> _INPUT DATA_:
——————————
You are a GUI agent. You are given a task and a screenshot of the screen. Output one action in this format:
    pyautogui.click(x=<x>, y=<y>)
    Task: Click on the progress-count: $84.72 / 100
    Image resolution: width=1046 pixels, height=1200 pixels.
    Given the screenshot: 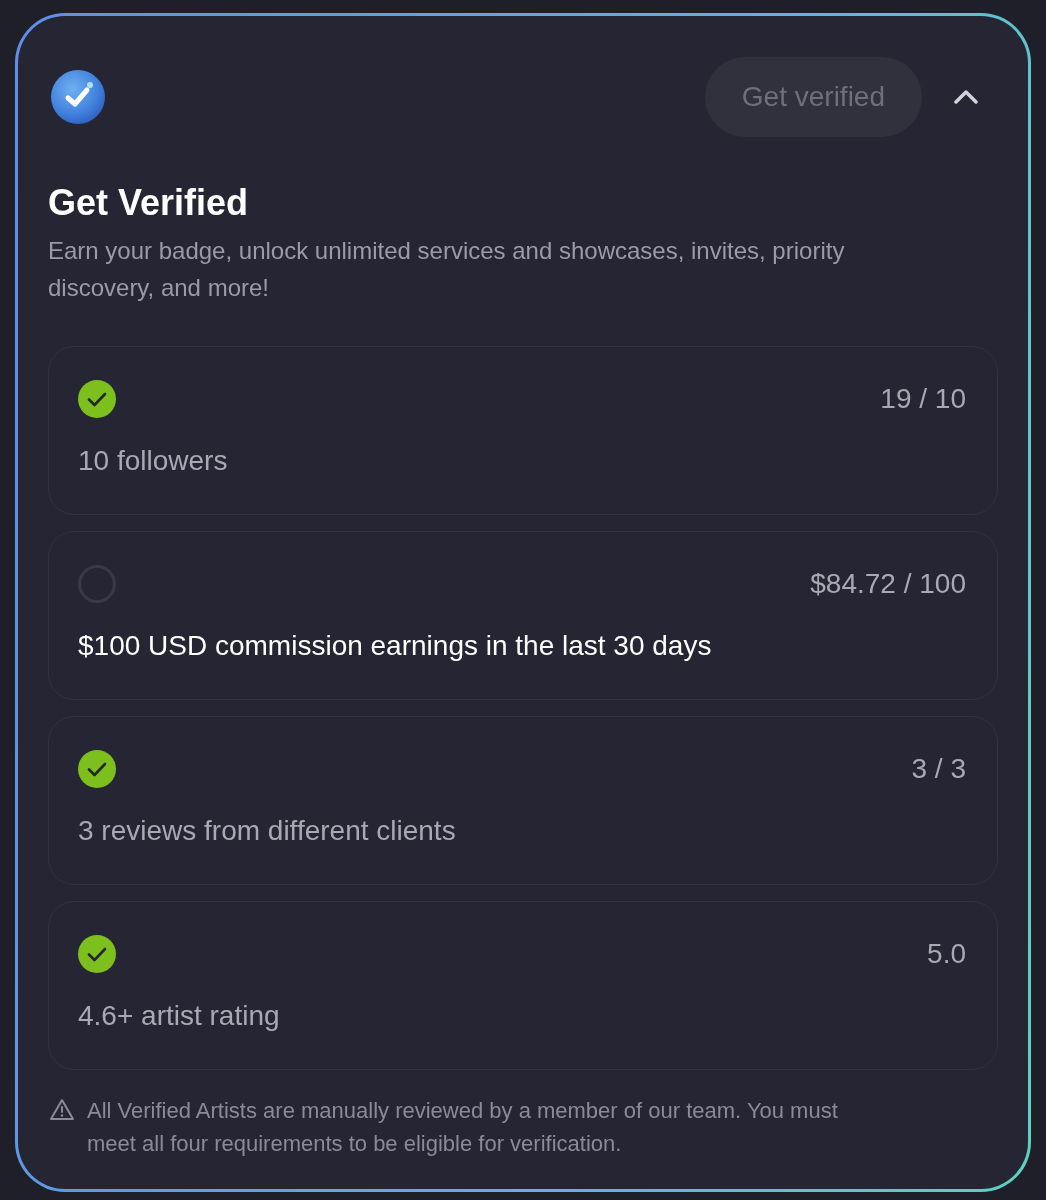 What is the action you would take?
    pyautogui.click(x=888, y=584)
——————————
> _WHAT IS REQUIRED_:
Copy the data from its very first line down to and including the line that contains "Image resolution: width=1046", reproducing every character unchanged.

> _RESPONSE TO THE TASK_:
You are a GUI agent. You are given a task and a screenshot of the screen. Output one action in this format:
    pyautogui.click(x=<x>, y=<y>)
    Task: Click on the progress-count: $84.72 / 100
    Image resolution: width=1046 pixels, height=1200 pixels.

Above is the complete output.